I’m currently on a trip around the Northern part of Norway to try and see the Northern Lights. This arctic cruise, organised by the Oxford Alumni office, sees me in the role of Trip Scholar. This means I give some talks, do some on-deck stargazing sessions and make myself available to answer questions about astronomy. Sounds good? It is.
Everyone here is pretty much after any glimpse they can get of the aurora. Cloudy conditions are forecast so people have been subdued. Our plane was charted by the tour operator and so everyone board was headed for the same ship, and the same trip. There was much aurora speculation.
We flew from London to Tromsø (and then got diverted to Bodø and flew to Tromsø again – thanks snow). We boarded our ship (see image above from Flickr user kubimedia) and we’re now making our merry way up and over the top of Norway. Today we visited the Nordkapp – the Northernmost part of mainland Europe and the most Northern town in the world, Honningsvåg (see image below). Tomorrow we head off to meet the Russian border.
I’m on this trip with my brother, and after dinner last night we decided to go and take a look around the ship. When we went up on the top deck we were astonished to see the aurora! They were just beginning to burst into bright green curtains over our heads, and gave us quite a show.
The aurora are caused by steams of charged particles ejected by the Sun and sent hurtling toward the North and South poles by the Earth’s magnetic field.

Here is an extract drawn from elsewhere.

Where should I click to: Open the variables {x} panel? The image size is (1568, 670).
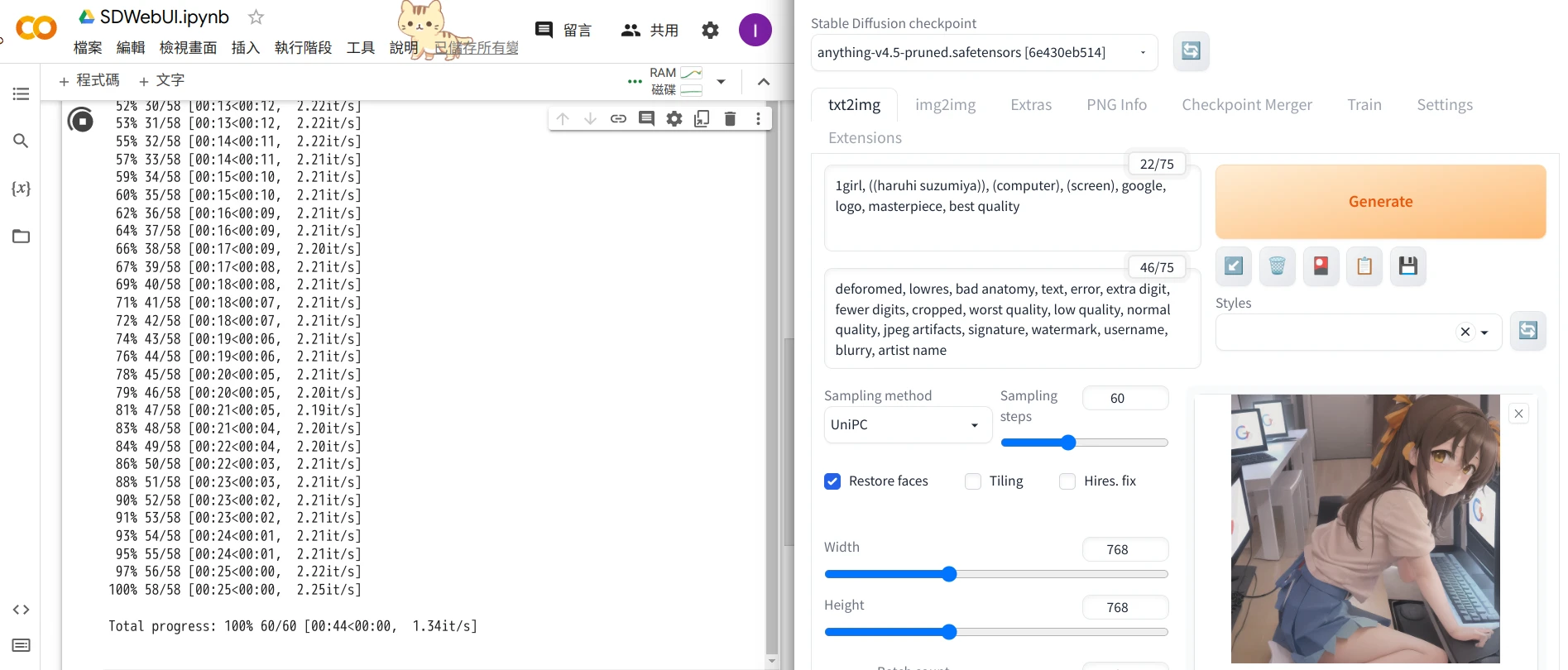click(x=21, y=189)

They were just beautiful. They move far quicker than I had thought and change in brightness regularly. They shifted and slithered across the sky directly over our heads. It was like being in the best seat at the theatre. Set against the backdrop of silhouetted Norwegian Fjords, it was unlike anything I’ve seen before.
They didn’t last long. We were treated to about ten minutes of bright, green activity and then the ship called into a small town and the lights made it hard to see much at all. They did briefly return but were shortly covered by clouds again.
I hope we get more of the same, we have a few more nights to try. I’ll try and take pictures if they appear again. The forecast is getting better, and the Sun is active enough that if it is clear we have a good shot at another viewing. However, if the weather doesn’t cooperate I am happy to have seen them even once. Everyone else on deck said the same. As one anonymous person remarked in the darkness: “I’m on top of the world, literally”.